— Start Available data —

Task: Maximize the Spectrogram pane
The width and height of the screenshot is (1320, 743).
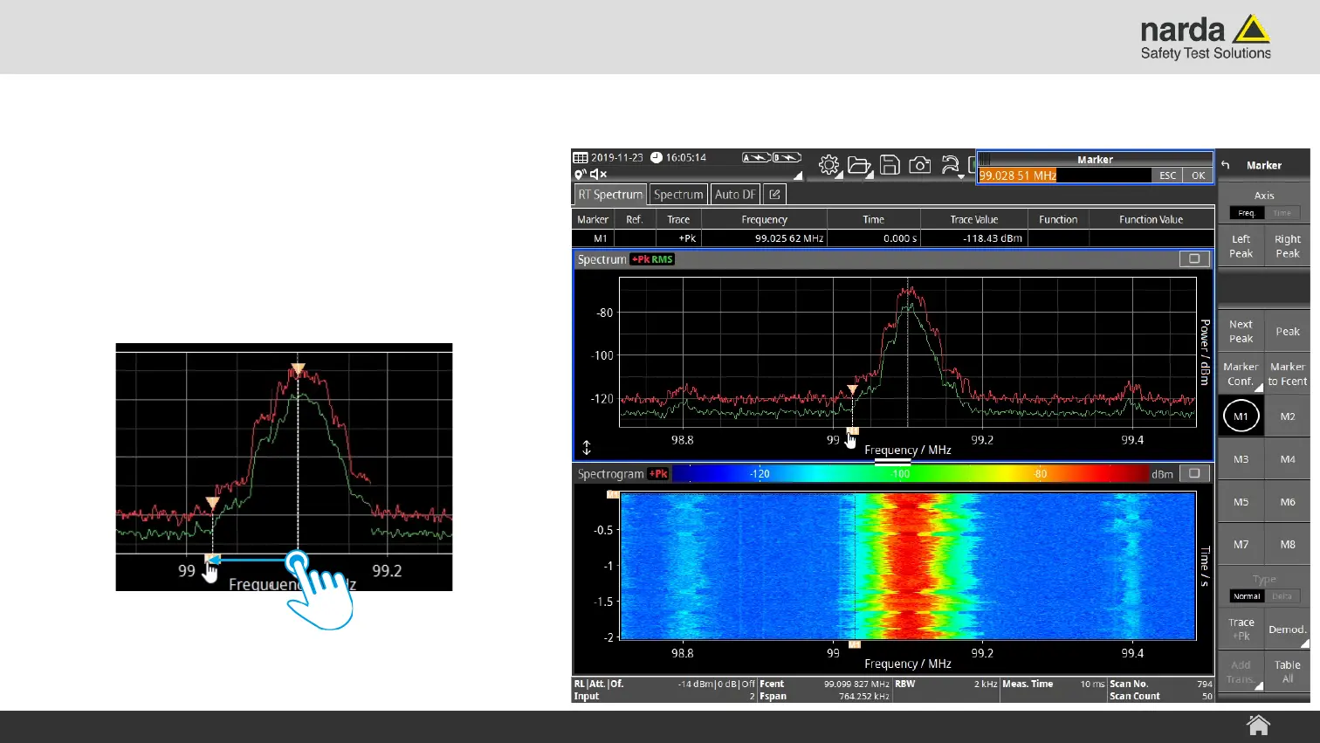Action: point(1193,473)
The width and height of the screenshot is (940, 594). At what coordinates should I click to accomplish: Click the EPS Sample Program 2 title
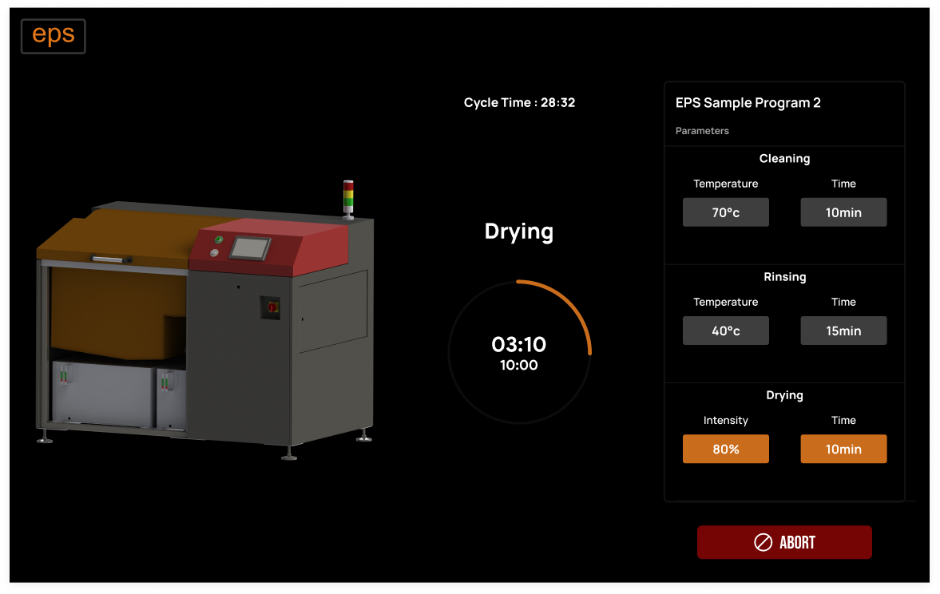pos(748,102)
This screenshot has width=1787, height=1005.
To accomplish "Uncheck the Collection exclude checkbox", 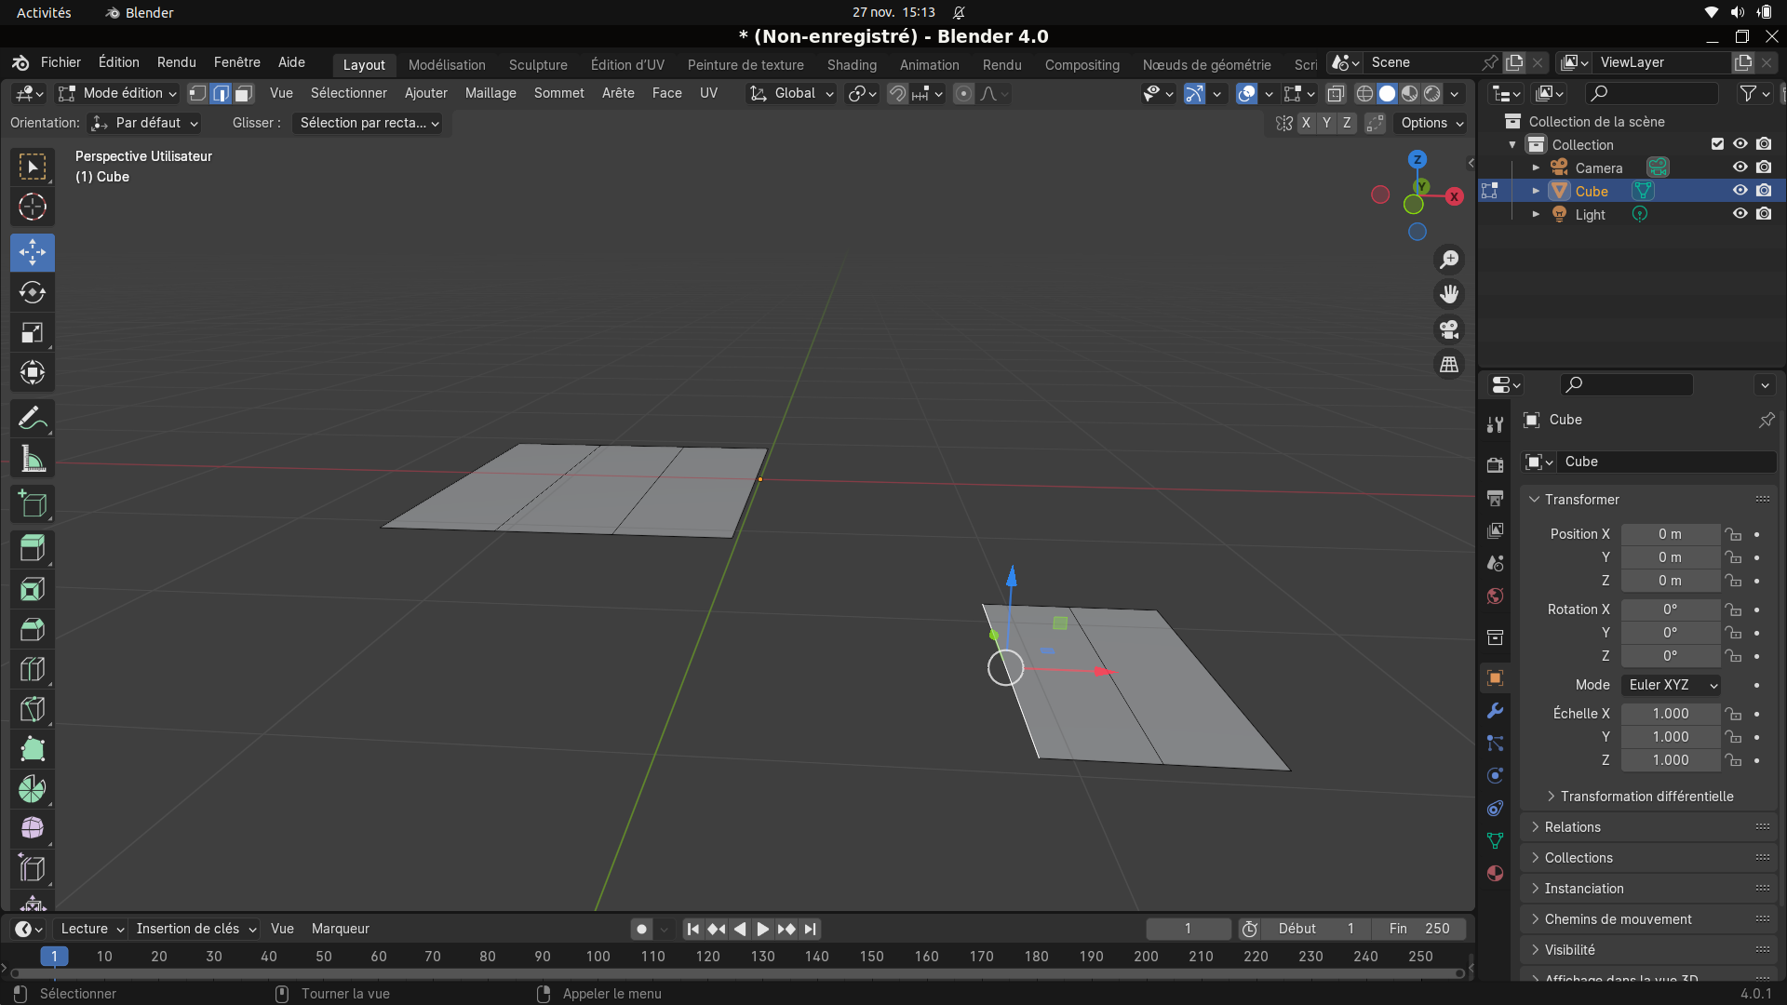I will point(1717,144).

— End Available data —

• _Your task_
Count the lines of the items that contain the string "width", treating uppercase and lowercase letters as distinct, and reply with only that number.

• _Written answer_
3